Here's proof that I know how to jump up on the kitchen counter. Tonight's house special... Korma Chicken.
Here's the woman giving me a stern talking to. I won't make eye contact with her because I can't promise her that I won't jump up there ever again.
12 comments:
I love that disinterested first pose-licking your paw definitely makes you look innocent.
Hee hee, you look so innocent. I would let you stay there!

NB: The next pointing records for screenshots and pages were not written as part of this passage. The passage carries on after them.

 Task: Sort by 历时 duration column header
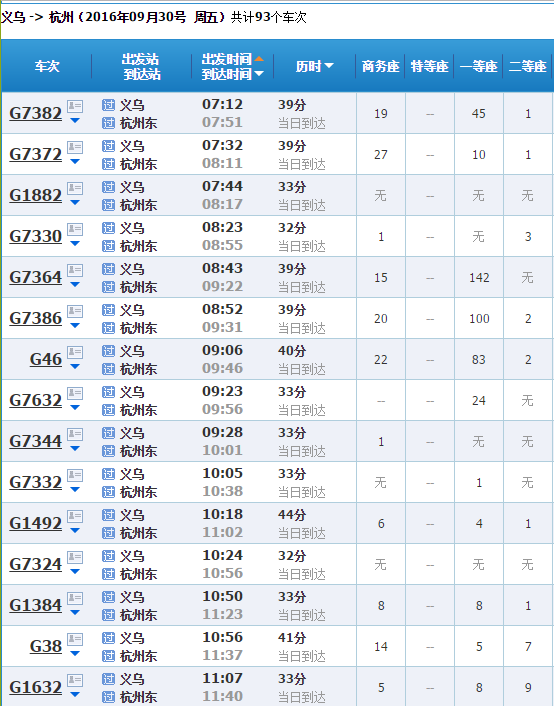pos(314,66)
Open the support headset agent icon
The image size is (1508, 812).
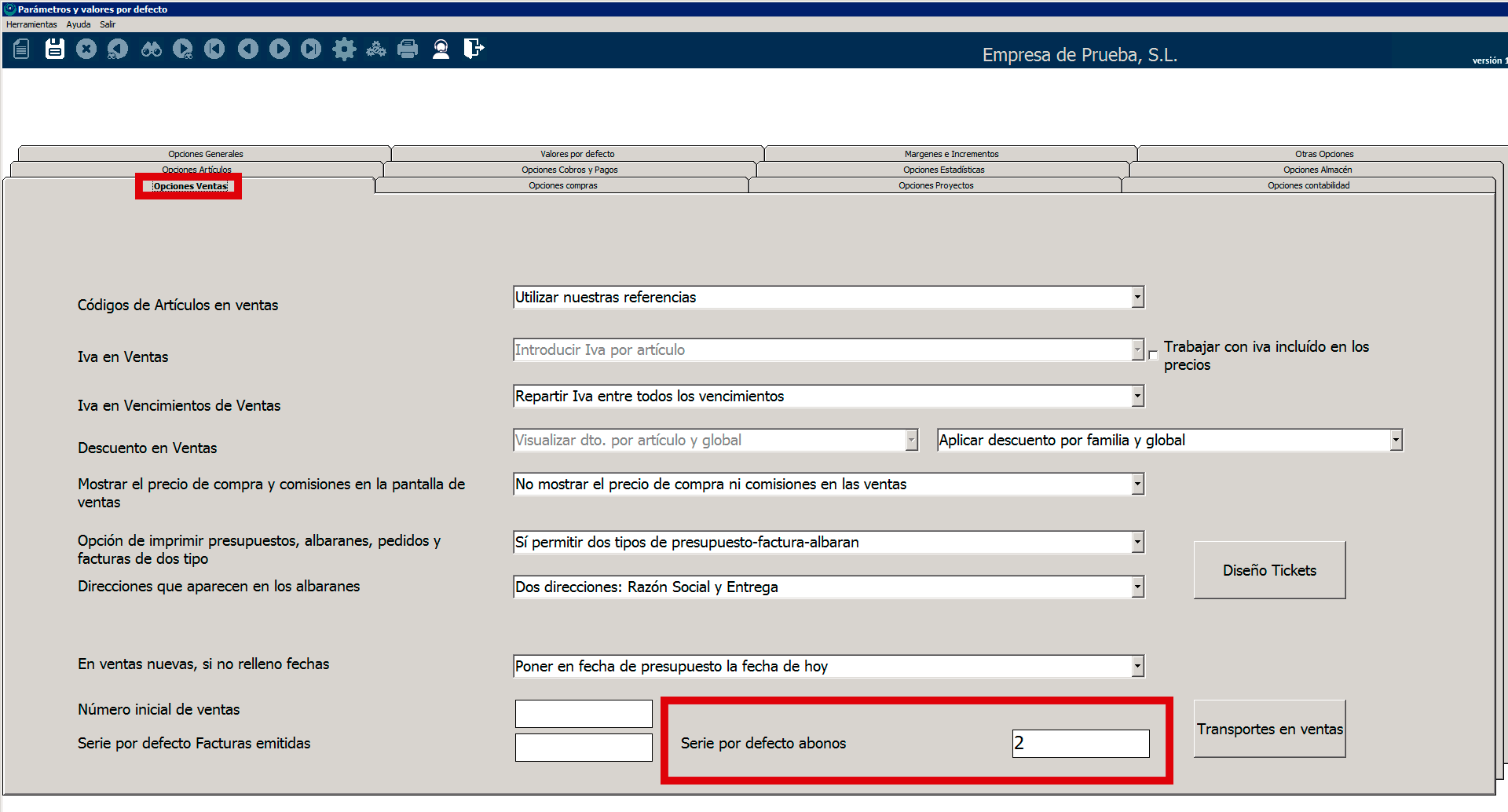441,49
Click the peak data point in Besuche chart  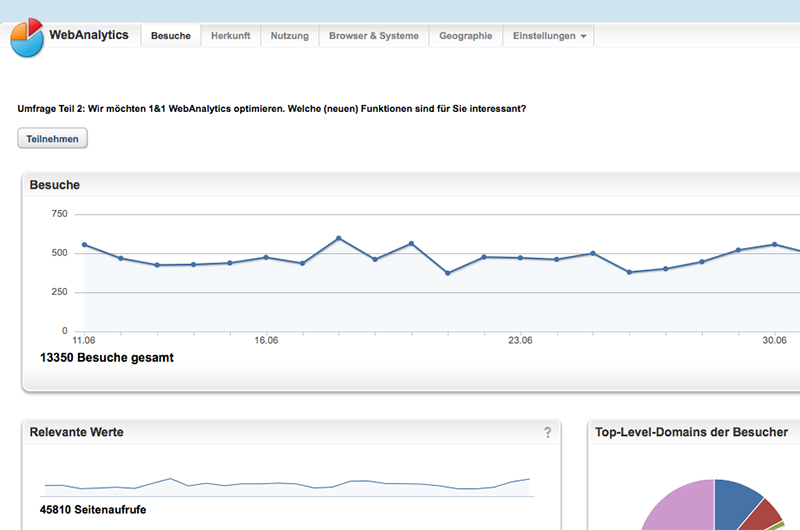[338, 238]
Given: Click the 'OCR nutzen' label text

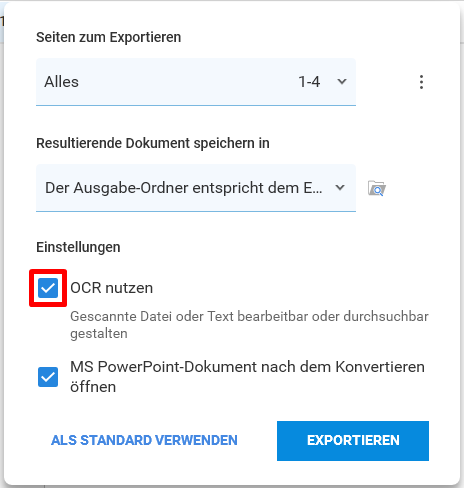Looking at the screenshot, I should coord(112,288).
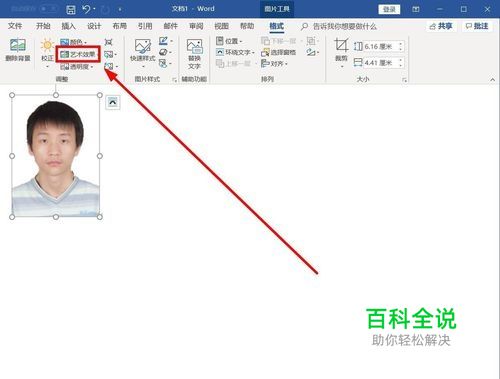Click the Compress Pictures icon
This screenshot has width=500, height=379.
(x=109, y=42)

Yet again we are so alike Princess Pearl! Whenever my mommy tells me to stop doing something I won't look at her - I just keep doing whatever it is :-)
Purrs,
Pearl
Never make promises you can't keep!
rules are made to be broken pearl
Oh for heavens sake Pearl, the answer to this is easy. Just be up there when she's not looking!
If you make a promise but do not look in her eyes, it doesn't count!
Pearl, I am really receiving an education from you! :)
You are the perfect accessory for that counter, look how you match the black and white tile in the background. It was meant to be. You can't be held responsible.
Eclipse
We like that you are ignoring your mom. When our mom tells us to get off the counter, we just argue back. We don't get down until she actually gets up, picks us up, and puts us down.
Tiki, Tavi, Cody and Camie
That must be part of kitty DNA...knowing to avoid eye contact during a talking-to. My girls are very good at that...
Our cats pretend they don't know how to jump on countertops, but we find "evidence" of it all the time! Like cat hair on counter.